Records for locating displayed items:

>> Start

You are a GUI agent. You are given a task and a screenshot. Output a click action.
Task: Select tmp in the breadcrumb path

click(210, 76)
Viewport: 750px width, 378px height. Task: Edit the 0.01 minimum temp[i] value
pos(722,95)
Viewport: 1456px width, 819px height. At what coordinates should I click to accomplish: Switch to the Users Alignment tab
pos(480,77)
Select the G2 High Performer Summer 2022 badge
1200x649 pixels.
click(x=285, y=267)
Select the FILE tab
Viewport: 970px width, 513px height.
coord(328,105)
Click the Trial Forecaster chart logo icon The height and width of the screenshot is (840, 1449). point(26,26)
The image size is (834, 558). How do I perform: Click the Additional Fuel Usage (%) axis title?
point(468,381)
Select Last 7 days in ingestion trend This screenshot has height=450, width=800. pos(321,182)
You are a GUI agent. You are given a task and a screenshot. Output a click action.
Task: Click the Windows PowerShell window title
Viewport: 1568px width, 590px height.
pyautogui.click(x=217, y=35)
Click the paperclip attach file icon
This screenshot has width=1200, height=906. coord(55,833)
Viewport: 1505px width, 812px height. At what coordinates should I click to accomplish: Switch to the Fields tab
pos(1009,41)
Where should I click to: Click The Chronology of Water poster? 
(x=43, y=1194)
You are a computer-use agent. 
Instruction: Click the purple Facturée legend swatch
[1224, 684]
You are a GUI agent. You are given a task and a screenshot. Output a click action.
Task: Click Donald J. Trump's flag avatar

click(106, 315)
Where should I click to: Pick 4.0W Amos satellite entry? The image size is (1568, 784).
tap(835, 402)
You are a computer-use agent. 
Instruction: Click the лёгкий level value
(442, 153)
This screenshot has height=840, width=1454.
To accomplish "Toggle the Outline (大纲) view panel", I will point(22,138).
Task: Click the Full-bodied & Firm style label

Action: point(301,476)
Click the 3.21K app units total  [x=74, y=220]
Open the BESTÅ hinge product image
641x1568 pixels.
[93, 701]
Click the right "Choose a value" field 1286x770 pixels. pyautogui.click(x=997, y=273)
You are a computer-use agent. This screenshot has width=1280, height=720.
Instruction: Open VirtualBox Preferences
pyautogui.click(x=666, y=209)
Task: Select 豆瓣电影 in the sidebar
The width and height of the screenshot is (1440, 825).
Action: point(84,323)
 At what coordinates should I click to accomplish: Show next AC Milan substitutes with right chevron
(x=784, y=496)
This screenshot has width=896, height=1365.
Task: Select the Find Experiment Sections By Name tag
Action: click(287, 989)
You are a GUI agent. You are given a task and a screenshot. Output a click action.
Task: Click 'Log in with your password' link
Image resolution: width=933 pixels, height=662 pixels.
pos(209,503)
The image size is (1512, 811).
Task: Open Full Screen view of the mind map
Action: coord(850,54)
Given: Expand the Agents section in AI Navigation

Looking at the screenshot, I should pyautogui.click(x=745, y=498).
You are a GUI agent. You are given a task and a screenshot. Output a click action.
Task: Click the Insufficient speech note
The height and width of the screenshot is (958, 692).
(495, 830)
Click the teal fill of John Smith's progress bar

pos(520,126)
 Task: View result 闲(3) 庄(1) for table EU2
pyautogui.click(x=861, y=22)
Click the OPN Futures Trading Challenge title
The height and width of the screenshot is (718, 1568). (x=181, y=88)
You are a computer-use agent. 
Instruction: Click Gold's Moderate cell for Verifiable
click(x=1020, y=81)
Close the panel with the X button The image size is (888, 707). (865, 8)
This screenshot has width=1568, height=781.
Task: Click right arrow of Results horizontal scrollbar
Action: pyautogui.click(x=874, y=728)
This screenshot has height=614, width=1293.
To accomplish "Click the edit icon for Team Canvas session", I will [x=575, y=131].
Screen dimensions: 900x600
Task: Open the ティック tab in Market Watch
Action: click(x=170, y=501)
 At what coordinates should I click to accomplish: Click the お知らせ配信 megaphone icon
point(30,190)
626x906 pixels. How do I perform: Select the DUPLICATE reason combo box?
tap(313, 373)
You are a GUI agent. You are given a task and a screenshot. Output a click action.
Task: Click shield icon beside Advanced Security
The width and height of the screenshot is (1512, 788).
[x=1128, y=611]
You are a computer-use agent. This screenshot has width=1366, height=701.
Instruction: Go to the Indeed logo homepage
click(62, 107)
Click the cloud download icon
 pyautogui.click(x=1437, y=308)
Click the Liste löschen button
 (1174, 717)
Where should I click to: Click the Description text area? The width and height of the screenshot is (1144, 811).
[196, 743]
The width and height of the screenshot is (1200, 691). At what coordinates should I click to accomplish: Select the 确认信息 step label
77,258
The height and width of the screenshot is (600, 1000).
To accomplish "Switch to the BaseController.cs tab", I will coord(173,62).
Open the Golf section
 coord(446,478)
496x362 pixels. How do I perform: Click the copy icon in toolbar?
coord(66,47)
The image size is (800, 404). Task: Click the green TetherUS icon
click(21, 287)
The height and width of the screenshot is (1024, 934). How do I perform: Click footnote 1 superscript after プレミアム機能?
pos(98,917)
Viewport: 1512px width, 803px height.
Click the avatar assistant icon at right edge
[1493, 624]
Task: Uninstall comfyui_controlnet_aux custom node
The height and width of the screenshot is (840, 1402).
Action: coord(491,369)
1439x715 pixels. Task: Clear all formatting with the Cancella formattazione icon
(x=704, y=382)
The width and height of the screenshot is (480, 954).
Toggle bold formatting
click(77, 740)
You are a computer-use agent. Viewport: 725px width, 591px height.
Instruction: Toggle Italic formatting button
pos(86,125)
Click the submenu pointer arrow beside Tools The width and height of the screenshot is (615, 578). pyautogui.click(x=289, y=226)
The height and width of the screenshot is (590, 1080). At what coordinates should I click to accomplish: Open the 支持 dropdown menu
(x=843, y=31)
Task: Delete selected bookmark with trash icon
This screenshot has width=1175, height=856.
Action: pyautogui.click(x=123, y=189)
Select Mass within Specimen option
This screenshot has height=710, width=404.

>> End

PROBLEM STATEMENT: Express these lines as a Markdown table with the columns Row and Line, numbering each row and leaving out blank lines.

RESULT BELOW:
| Row | Line |
|---|---|
| 1 | You are a GUI agent. You are given a task and a screenshot. Output a click action. |
| 2 | Task: Select tmp in the breadcrumb path |
| 3 | click(210, 76) |
| 4 | Viewport: 750px width, 378px height. Task: Edit the 0.01 minimum temp[i] value |
| 5 | pos(722,95) |
| 6 | Viewport: 1456px width, 819px height. At what coordinates should I click to accomplish: Switch to the Users Alignment tab |
| 7 | pos(480,77) |
| 8 | Select the G2 High Performer Summer 2022 badge |
| 9 | 1200x649 pixels. |
| 10 | click(x=285, y=267) |
| 11 | Select the FILE tab |
| 12 | Viewport: 970px width, 513px height. |
| 13 | coord(328,105) |
| 14 | Click the Trial Forecaster chart logo icon The height and width of the screenshot is (840, 1449). point(26,26) |
| 15 | The image size is (834, 558). How do I perform: Click the Additional Fuel Usage (%) axis title? |
| 16 | point(468,381) |
| 17 | Select Last 7 days in ingestion trend This screenshot has height=450, width=800. pos(321,182) |
| 18 | You are a GUI agent. You are given a task and a screenshot. Output a click action. |
| 19 | Task: Click the Windows PowerShell window title |
| 20 | Viewport: 1568px width, 590px height. |
| 21 | pyautogui.click(x=217, y=35) |
| 22 | Click the paperclip attach file icon |
| 23 | This screenshot has width=1200, height=906. coord(55,833) |
| 24 | Viewport: 1505px width, 812px height. At what coordinates should I click to accomplish: Switch to the Fields tab |
| 25 | pos(1009,41) |
| 26 | Where should I click to: Click The Chronology of Water poster?  |
| 27 | (x=43, y=1194) |
| 28 | You are a computer-use agent.  |
| 29 | Instruction: Click the purple Facturée legend swatch |
| 30 | [1224, 684] |
| 31 | You are a GUI agent. You are given a task and a screenshot. Output a click action. |
| 32 | Task: Click Donald J. Trump's flag avatar |
| 33 | click(106, 315) |
| 34 | Where should I click to: Pick 4.0W Amos satellite entry? The image size is (1568, 784). |
| 35 | tap(835, 402) |
| 36 | You are a computer-use agent.  |
| 37 | Instruction: Click the лёгкий level value |
| 38 | (442, 153) |
| 39 | This screenshot has height=840, width=1454. |
| 40 | To accomplish "Toggle the Outline (大纲) view panel", I will point(22,138). |
| 41 | Task: Click the Full-bodied & Firm style label |
| 42 | Action: point(301,476) |
| 43 | Click the 3.21K app units total  [x=74, y=220] |
| 44 | Open the BESTÅ hinge product image |
| 45 | 641x1568 pixels. |
| 46 | [93, 701] |
| 47 | Click the right "Choose a value" field 1286x770 pixels. pyautogui.click(x=997, y=273) |
| 48 | You are a computer-use agent. This screenshot has width=1280, height=720. |
| 49 | Instruction: Open VirtualBox Preferences |
| 50 | pyautogui.click(x=666, y=209) |
| 51 | Task: Select 豆瓣电影 in the sidebar |
| 52 | The width and height of the screenshot is (1440, 825). |
| 53 | Action: point(84,323) |
| 54 |  At what coordinates should I click to accomplish: Show next AC Milan substitutes with right chevron |
| 55 | (x=784, y=496) |
| 56 | This screenshot has width=896, height=1365. |
| 57 | Task: Select the Find Experiment Sections By Name tag |
| 58 | Action: click(287, 989) |
| 59 | You are a GUI agent. You are given a task and a screenshot. Output a click action. |
| 60 | Task: Click 'Log in with your password' link |
| 61 | Image resolution: width=933 pixels, height=662 pixels. |
| 62 | pos(209,503) |
| 63 | The image size is (1512, 811). |
| 64 | Task: Open Full Screen view of the mind map |
| 65 | Action: coord(850,54) |
| 66 | Given: Expand the Agents section in AI Navigation |
| 67 | Looking at the screenshot, I should pyautogui.click(x=745, y=498). |
| 68 | You are a GUI agent. You are given a task and a screenshot. Output a click action. |
| 69 | Task: Click the Insufficient speech note |
| 70 | The height and width of the screenshot is (958, 692). |
| 71 | (495, 830) |
| 72 | Click the teal fill of John Smith's progress bar |
| 73 | pos(520,126) |
| 74 |  Task: View result 闲(3) 庄(1) for table EU2 |
| 75 | pyautogui.click(x=861, y=22) |
| 76 | Click the OPN Futures Trading Challenge title |
| 77 | The height and width of the screenshot is (718, 1568). (x=181, y=88) |
| 78 | You are a computer-use agent.  |
| 79 | Instruction: Click Gold's Moderate cell for Verifiable |
| 80 | click(x=1020, y=81) |
| 81 | Close the panel with the X button The image size is (888, 707). (865, 8) |
| 82 | This screenshot has width=1568, height=781. |
| 83 | Task: Click right arrow of Results horizontal scrollbar |
| 84 | Action: pyautogui.click(x=874, y=728) |
| 85 | This screenshot has height=614, width=1293. |
| 86 | To accomplish "Click the edit icon for Team Canvas session", I will [x=575, y=131]. |
| 87 | Screen dimensions: 900x600 |
| 88 | Task: Open the ティック tab in Market Watch |
| 89 | Action: click(x=170, y=501) |
| 90 |  At what coordinates should I click to accomplish: Click the お知らせ配信 megaphone icon |
| 91 | point(30,190) |
| 92 | 626x906 pixels. How do I perform: Select the DUPLICATE reason combo box? |
| 93 | tap(313, 373) |
| 94 | You are a GUI agent. You are given a task and a screenshot. Output a click action. |
| 95 | Task: Click shield icon beside Advanced Security |
| 96 | The width and height of the screenshot is (1512, 788). |
| 97 | [x=1128, y=611] |
| 98 | You are a computer-use agent. This screenshot has width=1366, height=701. |
| 99 | Instruction: Go to the Indeed logo homepage |
| 100 | click(62, 107) |
| 101 | Click the cloud download icon |
| 102 |  pyautogui.click(x=1437, y=308) |
| 103 | Click the Liste löschen button |
| 104 |  (1174, 717) |
| 105 | Where should I click to: Click the Description text area? The width and height of the screenshot is (1144, 811). |
| 106 | [196, 743] |
| 107 | The width and height of the screenshot is (1200, 691). At what coordinates should I click to accomplish: Select the 确认信息 step label |
| 108 | 77,258 |
| 109 | The height and width of the screenshot is (600, 1000). |
| 110 | To accomplish "Switch to the BaseController.cs tab", I will coord(173,62). |
| 111 | Open the Golf section |
| 112 |  coord(446,478) |
| 113 | 496x362 pixels. How do I perform: Click the copy icon in toolbar? |
| 114 | coord(66,47) |
| 115 | The image size is (800, 404). Task: Click the green TetherUS icon |
| 116 | click(21, 287) |
| 117 | The height and width of the screenshot is (1024, 934). How do I perform: Click footnote 1 superscript after プレミアム機能? |
| 118 | pos(98,917) |
| 119 | Viewport: 1512px width, 803px height. |
| 120 | Click the avatar assistant icon at right edge |
| 121 | [1493, 624] |
| 122 | Task: Uninstall comfyui_controlnet_aux custom node |
| 123 | The height and width of the screenshot is (840, 1402). |
| 124 | Action: coord(491,369) |
| 125 | 1439x715 pixels. Task: Clear all formatting with the Cancella formattazione icon |
| 126 | (x=704, y=382) |
| 127 | The width and height of the screenshot is (480, 954). |
| 128 | Toggle bold formatting |
| 129 | click(77, 740) |
| 130 | You are a computer-use agent. Viewport: 725px width, 591px height. |
| 131 | Instruction: Toggle Italic formatting button |
| 132 | pos(86,125) |
| 133 | Click the submenu pointer arrow beside Tools The width and height of the screenshot is (615, 578). pyautogui.click(x=289, y=226) |
| 134 | The height and width of the screenshot is (590, 1080). At what coordinates should I click to accomplish: Open the 支持 dropdown menu |
| 135 | (x=843, y=31) |
| 136 | Task: Delete selected bookmark with trash icon |
| 137 | This screenshot has width=1175, height=856. |
| 138 | Action: pyautogui.click(x=123, y=189) |
| 139 | Select Mass within Specimen option |
| 140 | This screenshot has height=710, width=404. |